A Million Manuscripts
His interests are wide, and his holdings reflect that. Among them are a transcript of Handel’s Messiah annotated by Beethoven; the coded instructions from the new American Congress to John Jay, Benjamin Franklin, and John Adams for their negotiations with the British government to settle the terms for America’s independence; the original production drawings of “Plane Crazy,” the first (and silent) Mickey Mouse cartoon; “Steamboat Willie,” the first Mickey Mouse sound cartoon; the last will and testament of Walt Disney; and, his favorite, a decree by Pope Lucius III, dated 1183, instructing knights on their departure to the Holy Land for the Third Crusade.

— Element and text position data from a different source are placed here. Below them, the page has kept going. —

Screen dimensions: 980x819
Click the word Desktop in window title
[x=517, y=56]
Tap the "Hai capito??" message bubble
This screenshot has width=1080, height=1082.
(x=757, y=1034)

Why, one wonders, did he open his museums in these unlikely places—in Buffalo, Duluth, Tacoma, and so on? Precisely because they are unlikely and so unable to give their citizens large, consistent doses of culture. By locating these cities on a map, one realizes that they are geographically evenly distributed. Buffalo, Jacksonville, Charleston, Shreveport, Newburgh, Tacoma, and Santa Barbara represent, more or less, the four corners of the U.S., while Duluth and Fort Wayne cover the heart of the country. Karpeles tried to open a museum in New York City, but it didn’t work. “We had the original draft of the Bill of Rights,” he said, “and only about seventy people came to see it. New Yorkers don’t go to see these things, because they know they always can. So we opened in Jacksonville, and five thousand people showed up.”
The story of Tacoma is even more impressive. When he displayed that early version of the Bill of Rights in his museum there, the place was so crowded, he himself had to leave. “They were shoulder to shoulder in there, and I literally couldn’t move. I squeezed myself out of there, and drove away to a McDonald’s to collect myself. When I tried to drive back, I couldn’t get within six blocks of my own museum. There was a traffic jam, because everyone wanted to go.”
There are no permanent holdings in the museums. Each one has a rotating exhibit that travels from museum to museum about every four months. These exhibits are purposely kept small. “About 25 documents,” Karpeles said. “Any more than that and it’s impossible to take it all in.”
And what are they taking in? Well, here are a few of the offerings at Karpeles’ museums from September until the end of the year. At the Karpeles in Newburgh, an exhibit titled The Slave Trade focuses on the treaties for the abolition of slavery, as well as documents related to the Amistad Affair, a single page from Alex Haley’s Roots manuscript, and the Emancipation Proclamation. In Jacksonville, Milestones in Medicine highlights the manuscripts of William Harvey, Louis Pasteur, Francis Crick, and Clara Barton. In Tacoma, the mystery genre is uncovered in The Detective, The Detective Scholar, and the Spy, in which the works of Arthur Conan Doyle, Dorothy Sayers, and Ian Fleming are on display.
The buildings themselves are almost as impressive as the documents they house. To a one, they are striking and often historically significant. The Charleston museum, for example, makes one think of the Maison Carrée at Nîmes. “Yes!” responded Karpeles with gusto, “that’s right.” The interiors are elegantly designed and arranged.
“You must have hired specialists in museum design each time you opened a museum,” a reporter recently inquired. “No,” Karpeles said. “I designed all the interiors myself—for better or worse.” Better, one would say. You only have to view the interior of the Porter Hall Museum in Buffalo to confirm that impression. It’s stately and elegant, yet inviting. As a further example of his largesse, Karpeles allows legitimate organizations to use any of the spaces for free for events and fundraising. The Karpeles reach also extends beyond his ten museums. “We have 243 mini-museums,” he said. These are, basically, two- or three-case displays of excellent copies of the documents he owns that are permanently displayed in colleges and high schools across the country.
To return to the Buffalo story. Why two buildings? “Well,” Karpeles said, “the building we originally wanted wasn’t available when we decided to open a museum there. So we had to settle for the building with the open roof and all those pigeons. But years later it did become available, and I just decided to buy it anyway, even though this would mean we’d have two museums there. That’s proved to be a little tricky, because each museum has to have a different exhibit.
“But,” he added, like a boy in a candy shop unable to resist, “it was worth it.”